Ну ни хрена себе! Что ж, сильно обижаться на экс-поручика не стану, спишу на его ранение.
— Гад, да еще и сволочь, — хмыкнул я. — Что ж, коли вы так считаете, то после выздоровления и выписки из госпиталя, я вас на службе держать не стану. Получите выходное пособие, компенсацию за ранение и, до свидания. Если собираетесь вернуться в Россию, справку от торгпредства я вам выпишу. Этой справки с моей подписью хватит до Латвии, а там явитесь в наше посольство, вам выпишут новый документ. Через границу переберетесь, вот вам и родина.
Решив, что разговор окончен, я встал.
— Олег Васильевич, подождите, — ухватил меня раненый за полу пиджака. — А почему вы меня увольняете?
— А что с вами прикажете делать? — удивился я. — Вы сами высказали о своем начальнике, то, что вы думаете. А какой же начальник станет такое терпеть? Понимаю, что вы недовольны, вас ранили, но вы знали, куда устраиваетесь на работу. Так что, лучше отцепитесь от моего пиджака — у меня больше одежды не осталось.
— Олег Васильевич, вы меня не поняли. Вы гад и сволочь в другом значении. Не как начальник — начальник вы неплохой, и как человек вы мне нравитесь.
— Владимир, ты толком поясни, — перешел я на ты. — Либо я неплохой человек, либо сволочь. Меня и сволочью называли, и гадом, и неплохим человеком.

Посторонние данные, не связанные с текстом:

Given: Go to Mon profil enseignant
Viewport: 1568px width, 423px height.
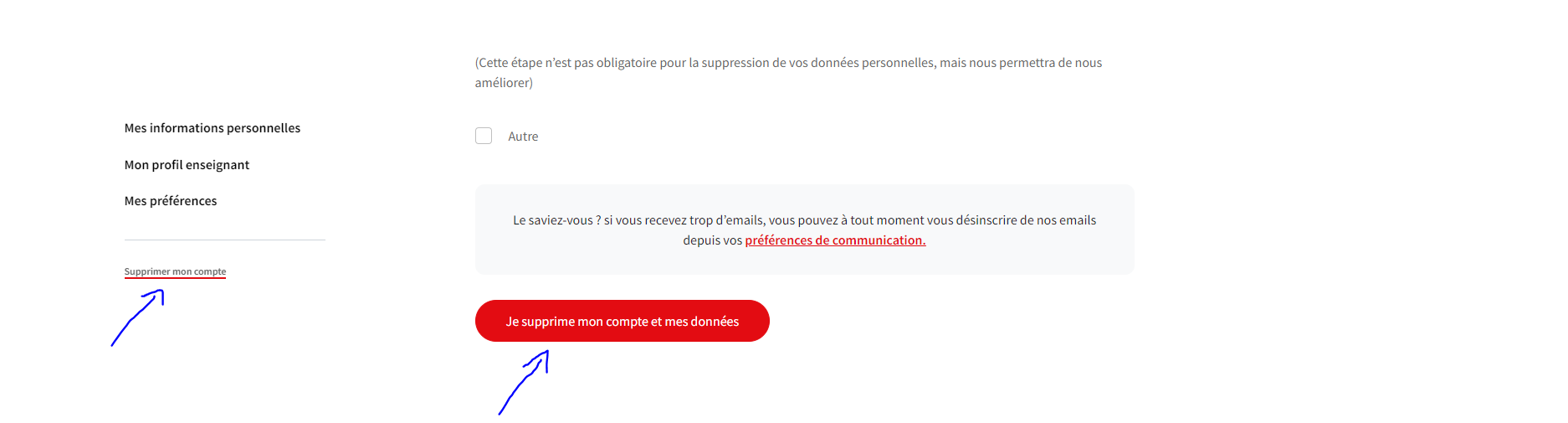Looking at the screenshot, I should click(187, 165).
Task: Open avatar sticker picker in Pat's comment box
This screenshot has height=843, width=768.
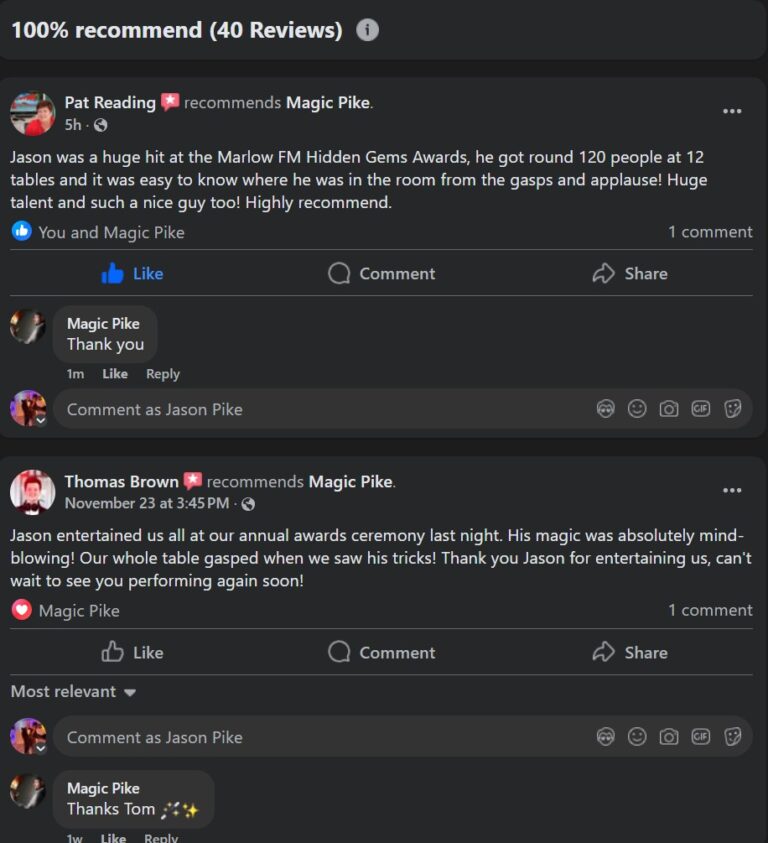Action: (x=605, y=409)
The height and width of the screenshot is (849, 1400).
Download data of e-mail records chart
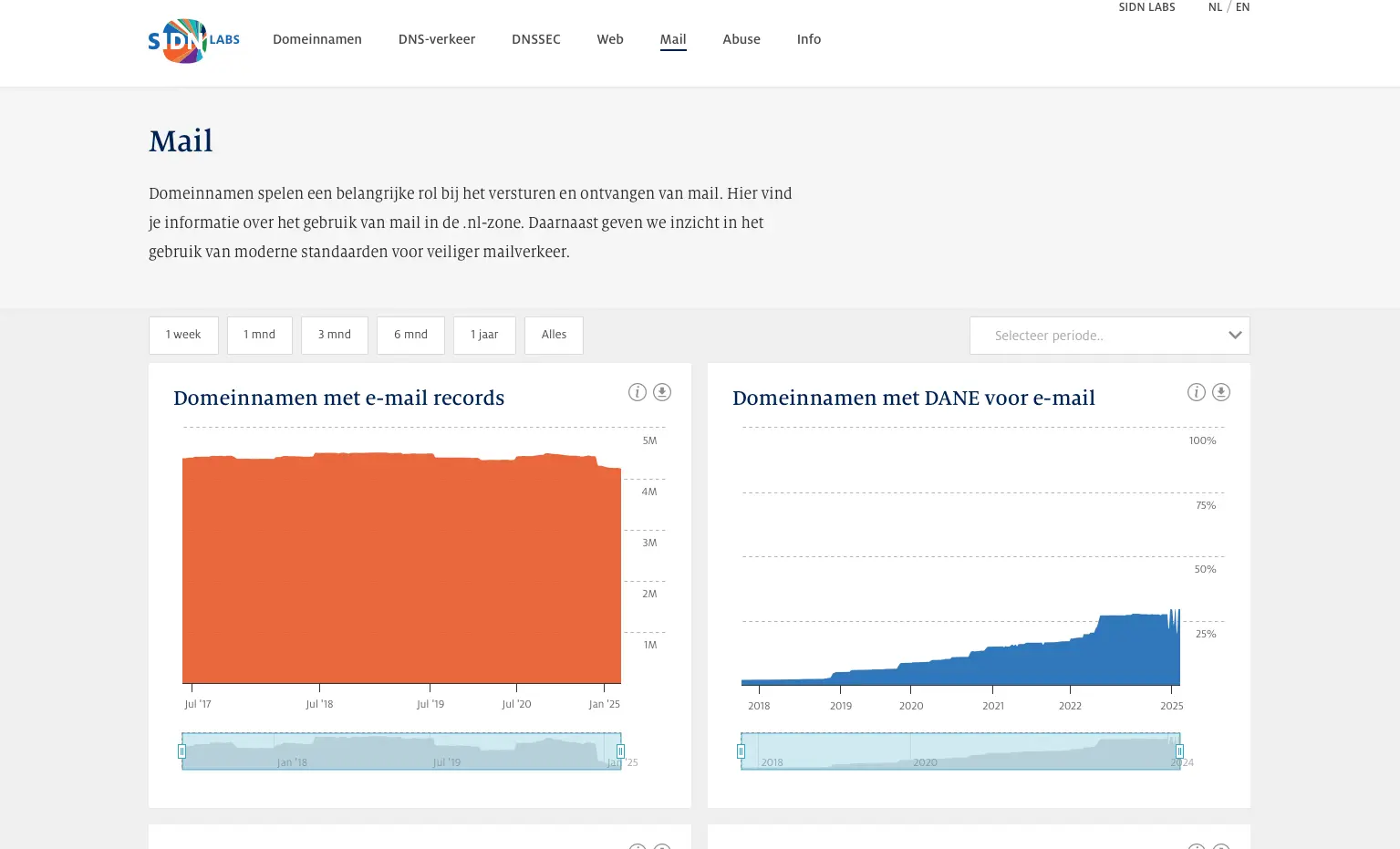tap(662, 391)
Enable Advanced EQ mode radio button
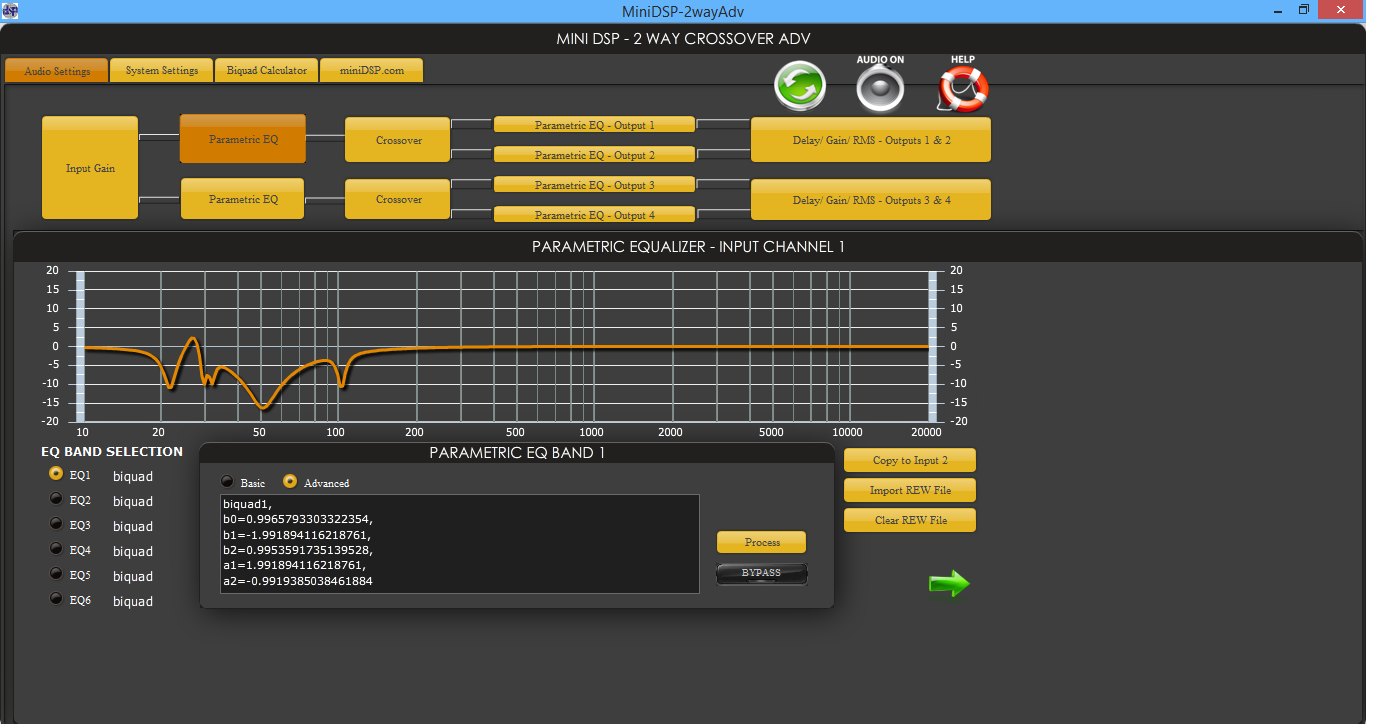 click(290, 481)

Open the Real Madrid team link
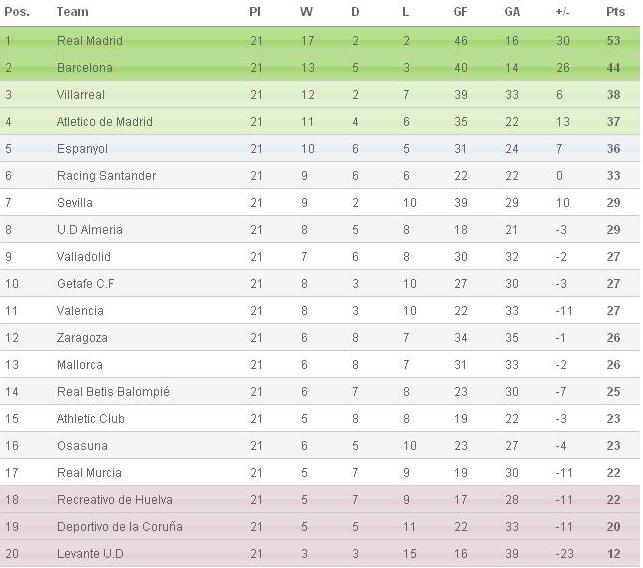(x=90, y=41)
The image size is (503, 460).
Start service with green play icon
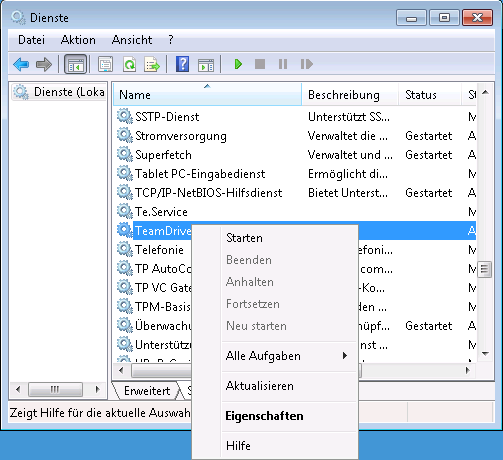tap(238, 64)
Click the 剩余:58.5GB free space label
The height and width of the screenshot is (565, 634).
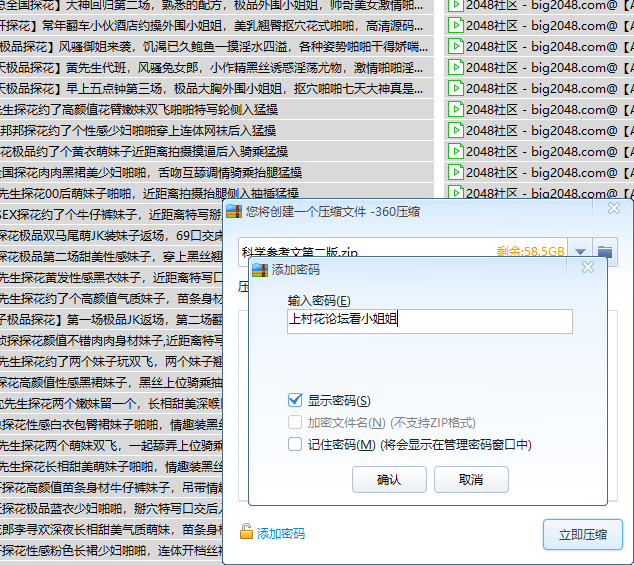coord(530,251)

Но всегда по отдельности. А чтобы все сразу, так еще меня ни разу не было.
— Ладно, товарищ начальник, как на духу. Меня Машенька Семеновская навещала, — мрачно сказал раненый.
— А, так это она вам передачку и принесла!
Что-то никак не подумал, что мадмуазель Семенцова- Семеновская озаботится о здоровье своего поклонника.
— Она и принесла. Принесла, а еще и поцеловала. Сказала — мол, ты молодец!
— Ну вот, Мария тебе передачку принесла, похвалила, поцеловала, а я гад и сволочь? — продолжал недоумевать я.
— Поцеловала, а потом сказала — мол, спасибо, что ты самого лучшего человека в мире спас.